Please reproduce every one of the items below word for word, in the same order.

== Provided data ==

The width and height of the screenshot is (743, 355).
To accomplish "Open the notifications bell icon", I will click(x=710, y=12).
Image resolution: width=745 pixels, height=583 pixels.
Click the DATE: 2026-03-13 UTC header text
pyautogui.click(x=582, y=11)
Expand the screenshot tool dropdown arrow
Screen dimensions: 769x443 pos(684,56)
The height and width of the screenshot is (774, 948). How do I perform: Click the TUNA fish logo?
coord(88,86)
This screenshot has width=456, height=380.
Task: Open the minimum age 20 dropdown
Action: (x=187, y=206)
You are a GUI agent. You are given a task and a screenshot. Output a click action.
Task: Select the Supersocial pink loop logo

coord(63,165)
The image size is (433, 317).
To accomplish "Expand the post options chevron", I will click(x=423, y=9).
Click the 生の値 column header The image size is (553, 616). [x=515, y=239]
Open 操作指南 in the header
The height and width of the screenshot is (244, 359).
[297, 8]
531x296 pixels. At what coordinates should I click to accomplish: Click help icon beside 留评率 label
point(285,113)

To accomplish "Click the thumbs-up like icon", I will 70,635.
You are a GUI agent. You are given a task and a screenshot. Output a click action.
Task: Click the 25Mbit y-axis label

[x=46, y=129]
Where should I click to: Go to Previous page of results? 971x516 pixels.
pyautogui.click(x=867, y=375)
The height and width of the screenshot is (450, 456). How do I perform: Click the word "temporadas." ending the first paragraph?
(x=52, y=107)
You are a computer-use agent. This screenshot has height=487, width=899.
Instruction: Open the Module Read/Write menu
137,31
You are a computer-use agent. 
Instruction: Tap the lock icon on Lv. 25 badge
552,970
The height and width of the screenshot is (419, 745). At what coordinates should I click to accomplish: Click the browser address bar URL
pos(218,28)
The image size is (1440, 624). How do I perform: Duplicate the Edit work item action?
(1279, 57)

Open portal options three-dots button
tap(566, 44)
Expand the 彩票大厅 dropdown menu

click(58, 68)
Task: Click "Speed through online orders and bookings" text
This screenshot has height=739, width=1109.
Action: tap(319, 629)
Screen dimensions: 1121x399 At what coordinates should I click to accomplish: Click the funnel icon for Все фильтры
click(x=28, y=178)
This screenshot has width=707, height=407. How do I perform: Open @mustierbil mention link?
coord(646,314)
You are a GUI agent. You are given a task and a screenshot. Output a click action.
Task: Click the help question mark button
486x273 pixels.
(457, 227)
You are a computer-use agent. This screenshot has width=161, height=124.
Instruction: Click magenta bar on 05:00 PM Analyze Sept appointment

===

Worked solution:
The width and height of the screenshot is (743, 355).
To accomplish "Open the notifications bell icon", I will click(x=710, y=12).
Image resolution: width=745 pixels, height=583 pixels.
Click the DATE: 2026-03-13 UTC header text
pyautogui.click(x=582, y=11)
Expand the screenshot tool dropdown arrow
Screen dimensions: 769x443 pos(684,56)
The height and width of the screenshot is (774, 948). How do I perform: Click the TUNA fish logo?
coord(88,86)
This screenshot has width=456, height=380.
Task: Open the minimum age 20 dropdown
Action: (x=187, y=206)
You are a GUI agent. You are given a task and a screenshot. Output a click action.
Task: Select the Supersocial pink loop logo

coord(63,165)
The image size is (433, 317).
To accomplish "Expand the post options chevron", I will click(x=423, y=9).
Click the 生の値 column header The image size is (553, 616). [x=515, y=239]
Open 操作指南 in the header
The height and width of the screenshot is (244, 359).
[297, 8]
531x296 pixels. At what coordinates should I click to accomplish: Click help icon beside 留评率 label
point(285,113)

To accomplish "Click the thumbs-up like icon", I will 70,635.
You are a GUI agent. You are given a task and a screenshot. Output a click action.
Task: Click the 25Mbit y-axis label

[x=46, y=129]
Where should I click to: Go to Previous page of results? 971x516 pixels.
pyautogui.click(x=867, y=375)
The height and width of the screenshot is (450, 456). How do I perform: Click the word "temporadas." ending the first paragraph?
(x=52, y=107)
You are a computer-use agent. This screenshot has height=487, width=899.
Instruction: Open the Module Read/Write menu
137,31
You are a computer-use agent. 
Instruction: Tap the lock icon on Lv. 25 badge
552,970
The height and width of the screenshot is (419, 745). At what coordinates should I click to accomplish: Click the browser address bar URL
pos(218,28)
The image size is (1440, 624). How do I perform: Duplicate the Edit work item action?
(1279, 57)

Open portal options three-dots button
tap(566, 44)
Expand the 彩票大厅 dropdown menu

click(58, 68)
Task: Click "Speed through online orders and bookings" text
This screenshot has height=739, width=1109.
Action: tap(319, 629)
Screen dimensions: 1121x399 At what coordinates should I click to accomplish: Click the funnel icon for Все фильтры
click(x=28, y=178)
This screenshot has width=707, height=407. How do I perform: Open @mustierbil mention link?
coord(646,314)
You are a GUI agent. You are given a task and a screenshot. Output a click action.
Task: Click the help question mark button
486x273 pixels.
(457, 227)
You are a computer-use agent. This screenshot has width=161, height=124.
Instruction: Click magenta bar on 05:00 PM Analyze Sept appointment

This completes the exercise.